Lui fa una smorfia di dolore, portandosi la mano al petto.

«Spero tua sorella sia meno violenta di te!» Al nominare di mia sorella, una scia di gioia mi percorre di nuovo tutto il corpo e ricomincio a saltare sul posto.

«Dov'è?!» chiedo impaziente, non vedo l'ora di vedere chi sarà la mia compagna di vita. Mi affaccio al grande vetro a cui arrivo a malapena con la punta del naso, appoggiandoci le mani per tirarmi su e poter vedere dentro.

Allora mia zia indica una culla di plastica trasparente con appeso un biglietto con il nome Ebony scritto in stampatello. La neonata all'interno stava pacificamente dormendo, probabilmente anche sognando, dato che muoveva le piccole manine strette a pugno sopra la sua testa.

«Come facciamo a essere sicuri che sia proprio lei? Sono tutti uguali!» Mia zia e mio zio scoppiano in una risata e la prima mi accarezza la schiena. Li guardo curiosa prima di lasciar cadere la questione e ritornare ad ammirare quella piccola cosina che era mia sorella.


Sapere e vedere con i miei occhi che era ancora viva, che ce l'aveva fatta a sopravvivere in quel mondo di mostri, era una consapevolezza che mi aveva riempito il cuore.
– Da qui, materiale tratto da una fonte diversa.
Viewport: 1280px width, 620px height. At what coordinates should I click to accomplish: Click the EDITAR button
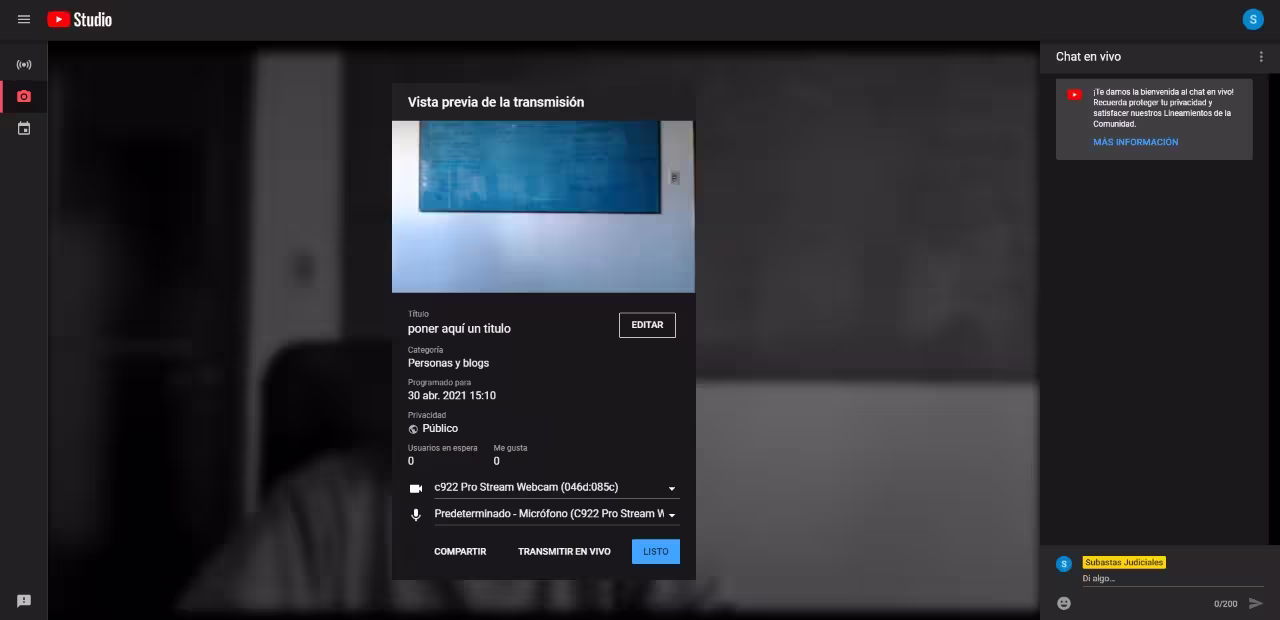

Non sono più da sola ora che Ebony è con me. Non mi sento più come se dovessi costantemente portarmi dietro un fardello sulle spalle.

Certo, scoprire e vedere con i miei occhi i miei genitori... Quello è stato un colpo dritto dritto allo stomaco. Sapere che erano vivi fino a una settimana prima dell'arrivo mio e di Calum, sapere che pochi mesi fa io ero esattamente a pochi chilometri, forse persino metri, dalla mia famiglia ancora viva e al completo mi ha distrutta. Se solo avessi cercato meglio, se avessi setacciato ogni singola casa, forse sarei riuscita a dirgli addio per un'ultima volta. Forse sarei riuscita a stringerli in un abbraccio per un'ultima volta.
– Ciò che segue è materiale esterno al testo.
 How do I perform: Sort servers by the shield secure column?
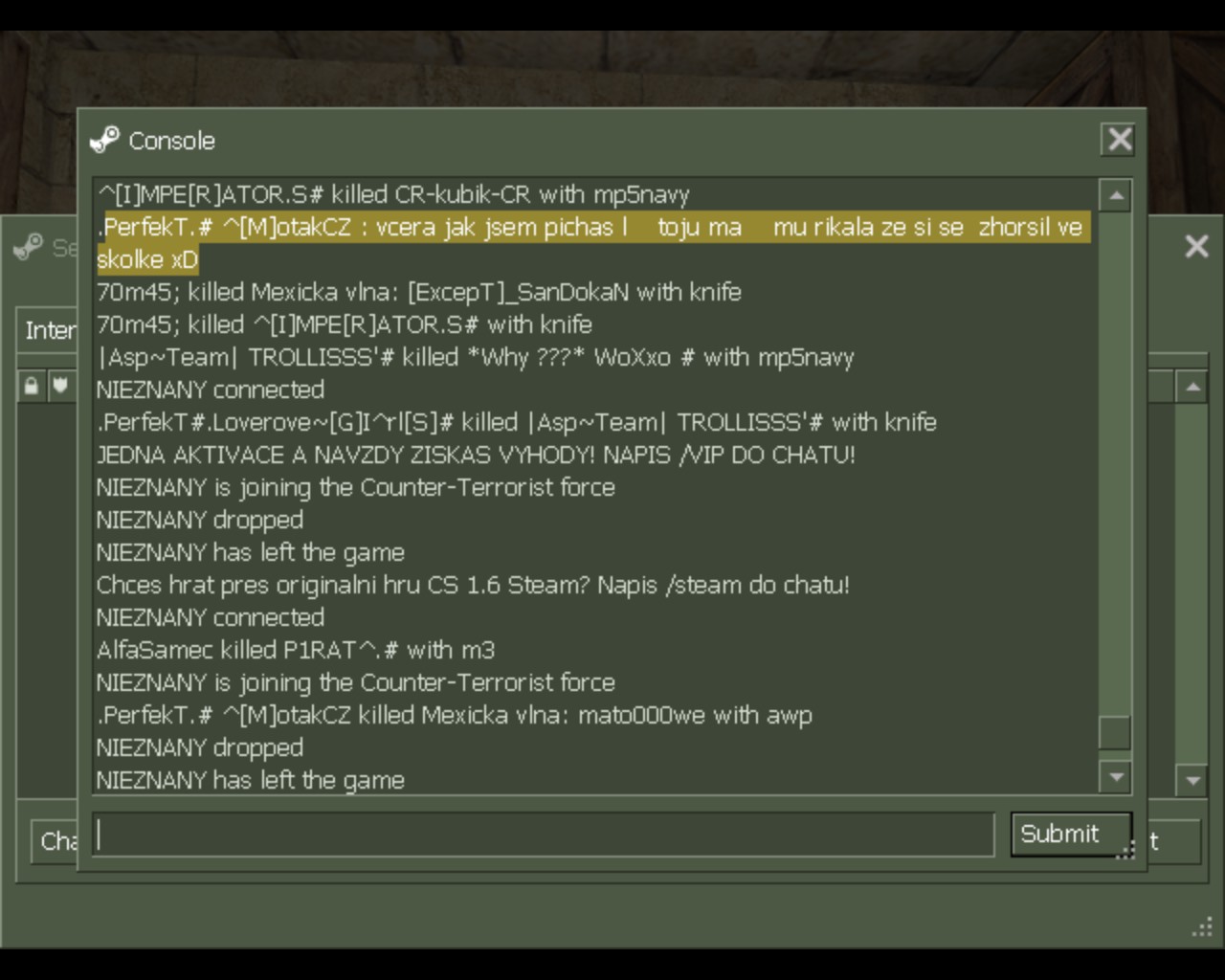click(x=61, y=387)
«Grazie, adesso potete andare!» dico, scendendo dalla macchina e chiudendo la portiera.

Mi volto verso la grande casa davanti a me e saluto Joe e Kaycee con la mano con un sorrisone a decorarmi le labbra: era finalmente arrivato il primo sabato del mese e avrei passato con i miei due migliori amici la giornata e poi avremmo dormito tutti e tre a casa di Joe. Era ormai una tradizione che andava avanti da quando ci eravamo conosciuti due anni fa, in prima elementare.

Aspettavamo quel sabato con ansia da una settimana: avevamo tantissime cose da raccontarci e tantissimi nuovi giochi da tavolo da provare. Poi, poco prima di dormire, avremmo giocato a nascondino per tutta la casa enorme di Joe, che offriva veramente tanti spazi in cui nascondersi con successo.

L'ultima volta era toccato a me cercare i due, mentre questa volta sarei andata a nascondermi insieme a Kaycee. Avevamo deciso di collaborare per far sì che Joe non ci trovasse subito, dato che aveva il vantaggio di conoscere tutta la casa.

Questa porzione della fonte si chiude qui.